Luna wanted one thing for Christmas this year: She wished for snow. Our travels had led us to the desert where — obviously — there is often not snow. But there is in the mountains, and Scot and I knew just where to go to make her dream come true: We took her to Greer in the White Mountains of eastern Arizona, where Scot and I had spent a few pre-parent holidays many years ago.
And it did not disappoint. It snowed heavily in Greer on Christmas Eve, and we awakened to a super cold Christmas covered in white. But really, finding snow was not the only reason we wanted to take Luna to Greer. Greer is a special place to me and to Scot. In Greer, we reclaimed holidays as a couple that had been altered by divorces of our childhood. In Greer, we can hide ourselves so remotely that bandits would have a difficult time finding us. In Greer, we can get away from almost everything, for it is quiet, hardly connected to modern culture. In Greer, we can be one with nature in this little valley of the almost-mountain top near Mount Baldy along the Little Colorado River, among many lakes and ponds, at a breathtaking 8,300 feet. And traveling to Greer from any direction in Arizona is a beautiful, stunning, all-encompassing adventure from start to finish. We had to take Luna to Greer. It always has been part of our family in-the-making.

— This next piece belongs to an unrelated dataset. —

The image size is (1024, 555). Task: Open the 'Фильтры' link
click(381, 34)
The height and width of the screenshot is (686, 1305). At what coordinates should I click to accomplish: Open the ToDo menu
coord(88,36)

It was Scot who discovered Greer for us in 2004. One of the first things we decided early-on in our relationship (part deux) was that we wanted to reclaim Thanksgiving. Our parents were not destined to stay together as couples; subsequently, Scot and I, as well as our siblings, like many children of divorce, spent many years on the road Thanksgiving day going from one large turkey dinner to another. Into adulthood, we wanted to do it differently. Quite literally our second date (I was living in Michigan and he was living in Arizona at the time) was a visit to Greer for Thanksgiving. Scot picked me up at the airport, and we drove four or five hours through the mountains and the darkness until we reached the hamlet of Greer. We stayed in a tiny cabin, built lots of fires, and made our own Thanksgiving. It wasn’t until our second holiday visit to Greer the following year that we were able to take in the gorgeous landscape of our journey up the mountains and the Salt River Canyon in the daylight, forever cementing our love of this entire experience centered around one tiny little town.
Greer, Arizona, is a blip of a community of around 100 people (although I have read in other places that that number is 41) in the Apache-Sitgreaves National Forest way, way up in the White Mountains. It was — and still is — Apache country. Historically, the Apache tribes were nomadic peoples living in the Northwest. It is estimated that they began their descent to the Southwest between AD 1200 and 1500, ending up in Eastern Arizona, Northern Mexico (Sonora and Chihuahua), New Mexico, West Texas, and Southern Colorado. (Wikipedia)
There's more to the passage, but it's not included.